SELECTED TEXT:
-----
When students who have grown up with little or no education experience enroll in U.S. schools, they have much more to learn than a new language; in order to be fully functional at school, they need to learn how to:

  • read and write
  • complete assignments and follow instructions
  • use school supplies
  • follow a school schedule
  • take the bus
  • interact with students from different cultures
  • participate in school activities

All of this is happening while they adjust to a new country and new social norms and possibly take on family responsibilities such as working, caring for younger siblings, or doing a significant share of housework. They also may have experienced trauma and need mental health support or additional social and emotional support.

Older siblings' responsibilities during family separation

Teacher Diana Alqadhi discusses the responsibilities her students have when caring for younger siblings during extended family separations.

What makes SIFEs' needs unique?

While needs of the SIFE population may overlap with those of ELLs in some ways, SIFEs are likely to need additional support and instruction. In an article adapted from their book about SIFEs, Brenda Custodio and Judith B. O'Loughlin write, "Students with interrupted education need specialized programming and assistance, above and beyond what is normally provided to ELLs."

They continue, "This belief is supported in a recent statement from WIDA...about SIFE: 'Students with this background often need their emotional, psychological, and physiological needs to be met before they are able to engage fully in the educational setting.'"
-----
STORED RECORDS:
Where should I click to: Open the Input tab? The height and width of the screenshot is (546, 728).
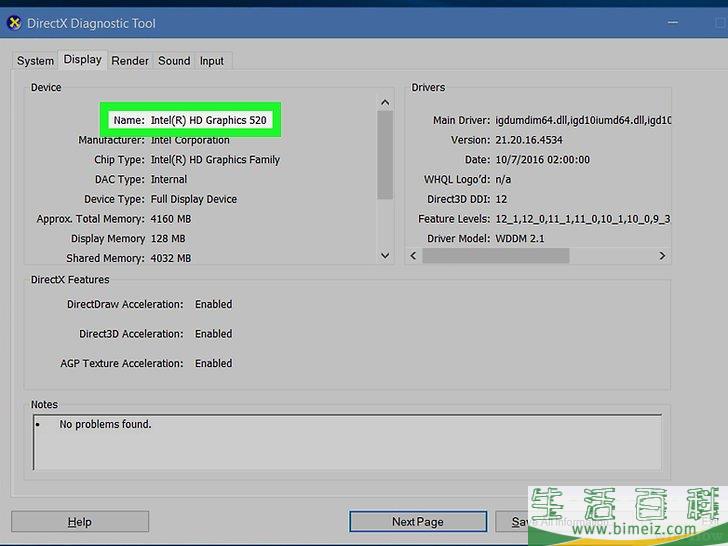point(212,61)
-----
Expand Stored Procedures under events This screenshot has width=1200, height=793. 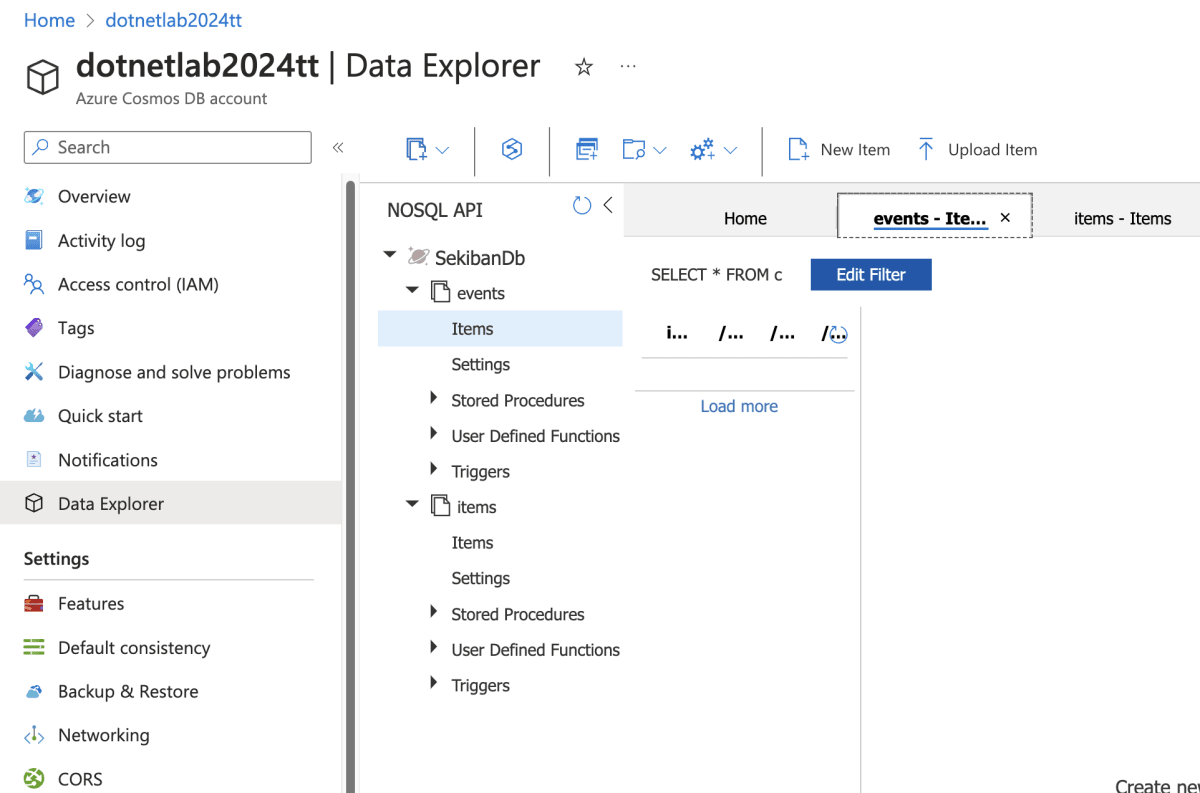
-----
SHORT PROBLEM 1: In the passage on students with interrupted education, what does the quoted WIDA statement say these students often need before they can engage fully at school?
SHORT PROBLEM 2: Reproduce the portion of the passage on students with interrupted education starting at "Older siblings' responsibilities" and ending at "extended family separations.".

TASK RESPONSE 1: They often need their emotional, psychological, and physiological needs met first. Only then, the statement says, are they able to engage fully in the educational setting.

TASK RESPONSE 2:
Older siblings' responsibilities during family separation

Teacher Diana Alqadhi discusses the responsibilities her students have when caring for younger siblings during extended family separations.